Quoted passage:
Feedback from consultation as well as specialist advisers resulted in a number of changes and refinements to the final design. These include:


* Additional tactile indicators to assist the visually impaired


* Installing six bollards in specific locations to protect canopies from delivery vehicles


* Allowing general vehicles access to restricted loading bays (6am to 11am) Monday to Saturday, to support local businesses


* Introducing loading zones on nearby Wellesley Street to support local businesses


* Rearranging the seating layout to provide more choice for users.

These changes have been incorporated into the final concept design which is available for viewing at http://http://www.aucklandcity.govt.nz/cbd


The upgrade will transform how we think about and use Elliott Street, making it more attractive for people to shop, relax, dine and spend time in. When complete, the upgrade will provide high quality paving, modern street furniture and new outdoor public seating, vegetation and lighting.


A number of other streets in the CBD are proposing to incorporate shared space. Watch Auckland City Council’s shared space YouTube clip to get a taste of how it will look and feel in Auckland.


The Elliott Street upgrade project is part of a 10-year programme to transform CBD streets and open spaces. The cost of upgrading Elliott Street will be about $7.2 million. Construction is scheduled to begin in June 2010 and be complete by June 2011.

Problem 1: In the Elliott Street passage, why are six bollards being installed? Answer in one to three sentences.
Problem 2: According to the Elliott Street passage, how much will upgrading Elliott Street cost?
Problem 3: Reproduce the Elliott Street passage word for word from "The upgrade will transform" up to and including "vegetation and lighting.".
None of the lines have any bearing on the tasks.

Source material:
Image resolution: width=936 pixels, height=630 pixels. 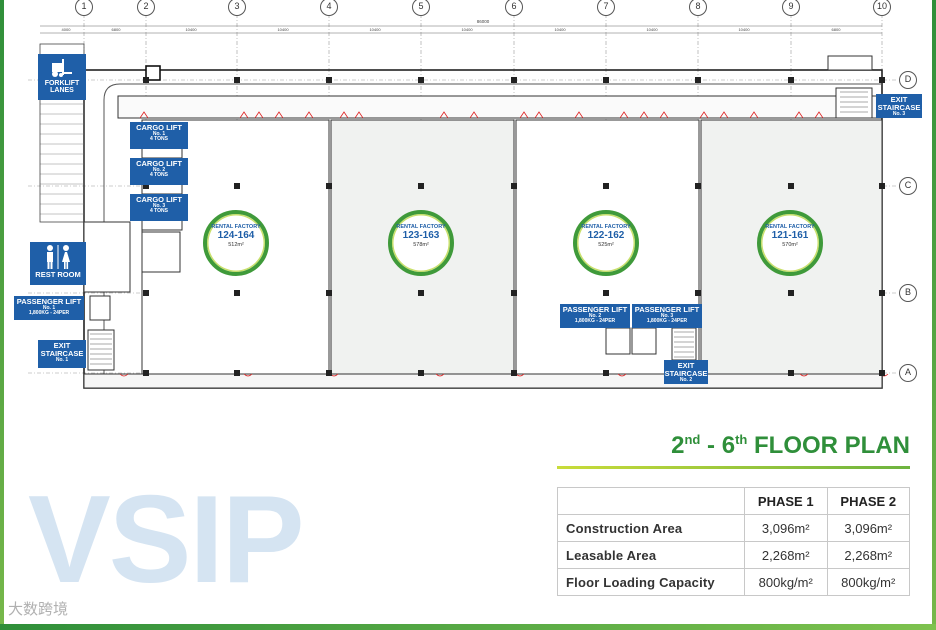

Written response 1: The six bollards are being installed in specific locations to protect the canopies from delivery vehicles.

Written response 2: About $7.2 million.

Written response 3:
The upgrade will transform how we think about and use Elliott Street, making it more attractive for people to shop, relax, dine and spend time in. When complete, the upgrade will provide high quality paving, modern street furniture and new outdoor public seating, vegetation and lighting.